Under a side letter to the 1986 contract, Dr. Miller held a right of first refusal for six months following termination. However, he lost his rights under the right of first refusal by operation of a further letter agreement signed on March 28, 1990. Count III of the complaint alleges that the hospital deceived Dr. Miller into signing the March 28, 1990, letter. Though the motion judge cited the unambiguous terms of the letter agreement as an independent ground to support entry of summary judgment on that count, our review of the record persuades us that there is a genuine issue of fact of whether the hospital’s representative misled Dr. Miller about the effect of the letter. By contrast, we agree with the motion judge who allowed the previous motion for summary judgment as to count II, on the ground that there was no breach of an implied covenant of good faith under the contract because the contract was not in effect at the time of the acts alleged to constitute a breach. See Levenson v. L.M.I. Realty Corp., 31 Mass. App. Ct. 127, 131 (1991).
Dr. Miller does not contend that the December 12 letter is within any of the exceptions set forth in G. L. c.
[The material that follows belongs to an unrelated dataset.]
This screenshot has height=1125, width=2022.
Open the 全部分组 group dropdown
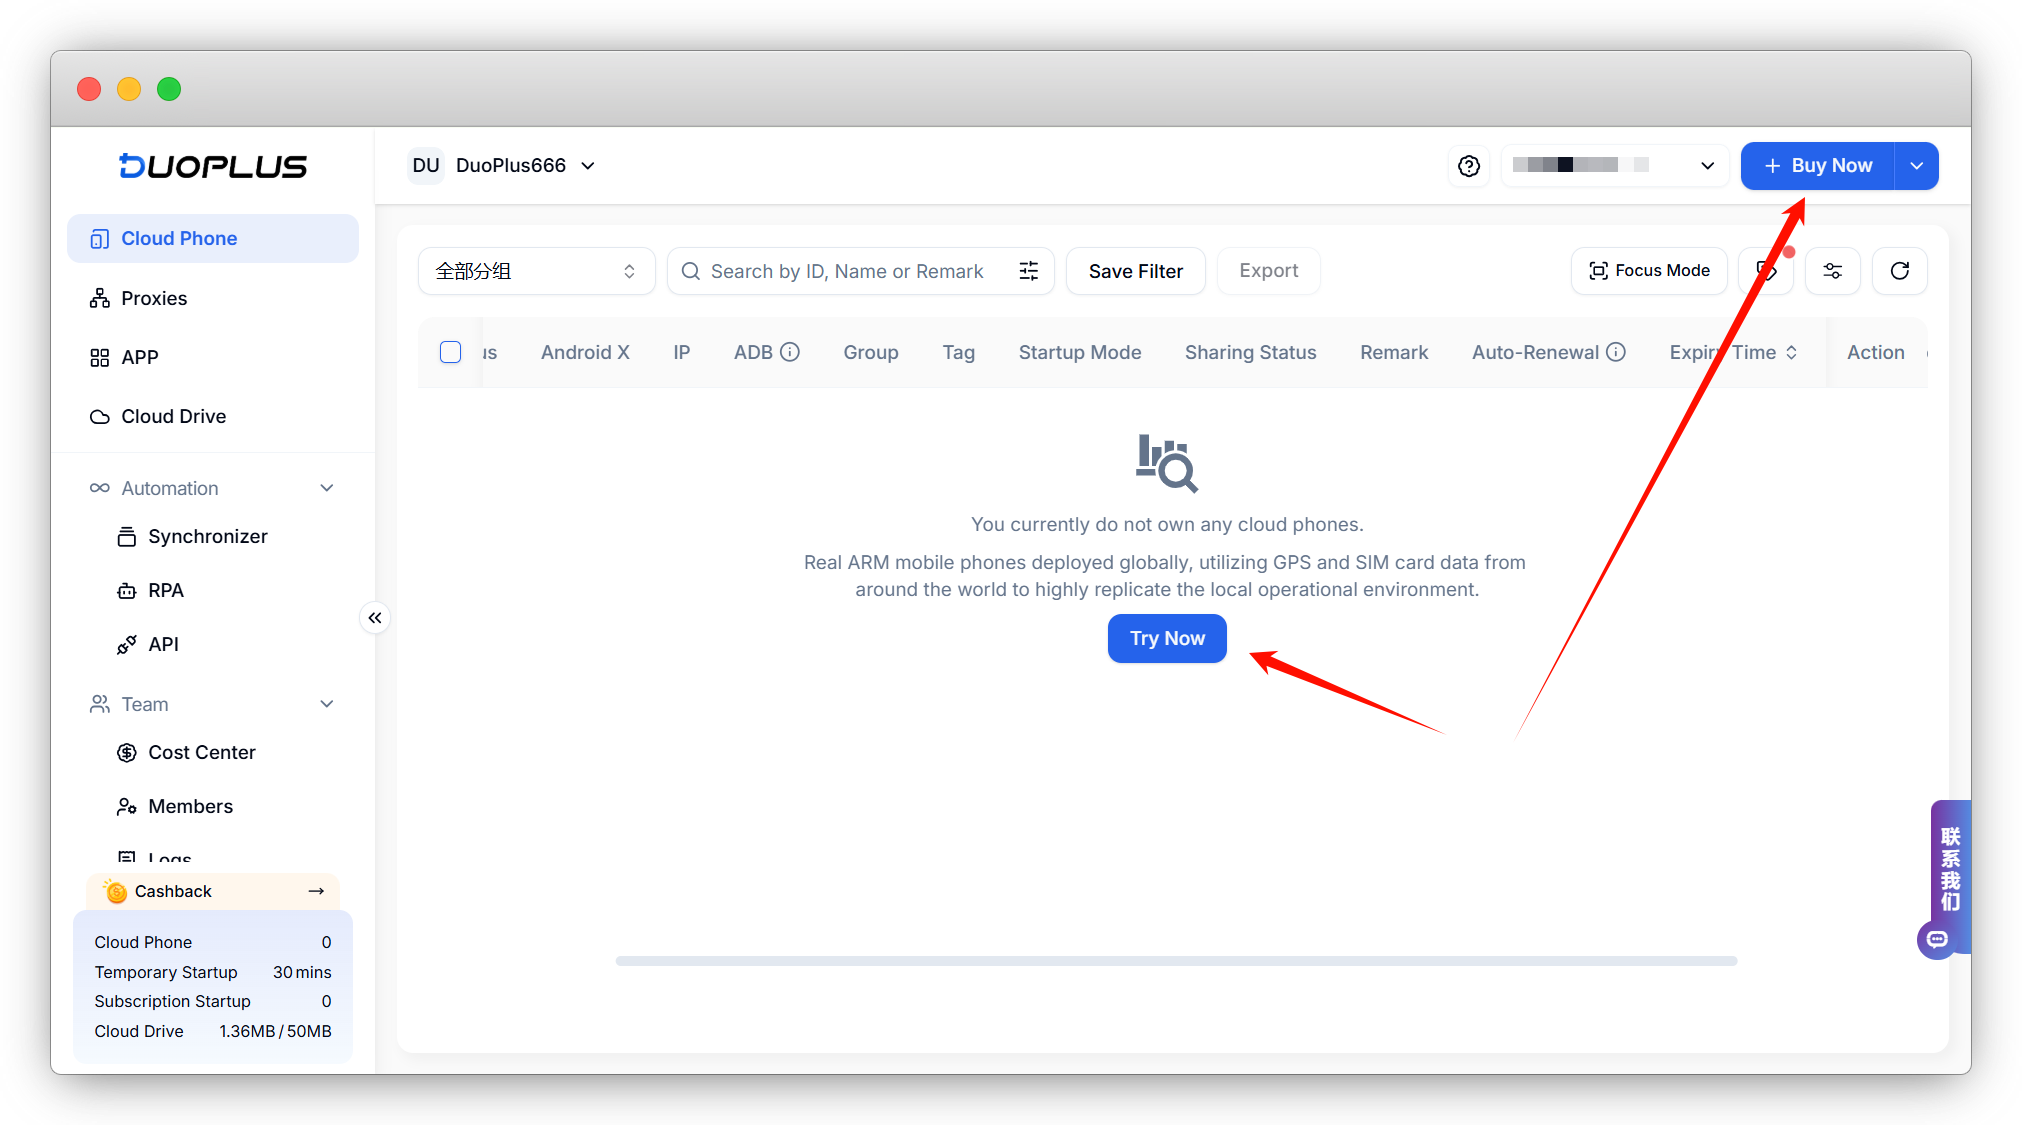tap(536, 271)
Ill, § 204(a) or 204(b). The defendants do
The statute defines “health care provider” to include doctors, registered nurses, and licensed hospitals. Ibid.
In this regard, we acknowledge, but consider unilluminating, the reference in the December 12 letter to “the quality of care issue.” There is no indication in the December 12 letter (or elsewhere in the record) what “the quality of care issue” was, much less that it was discussed at the meeting. The mere insertion of the words “quality of care” into a document does not cloak the document with the peer review privilege.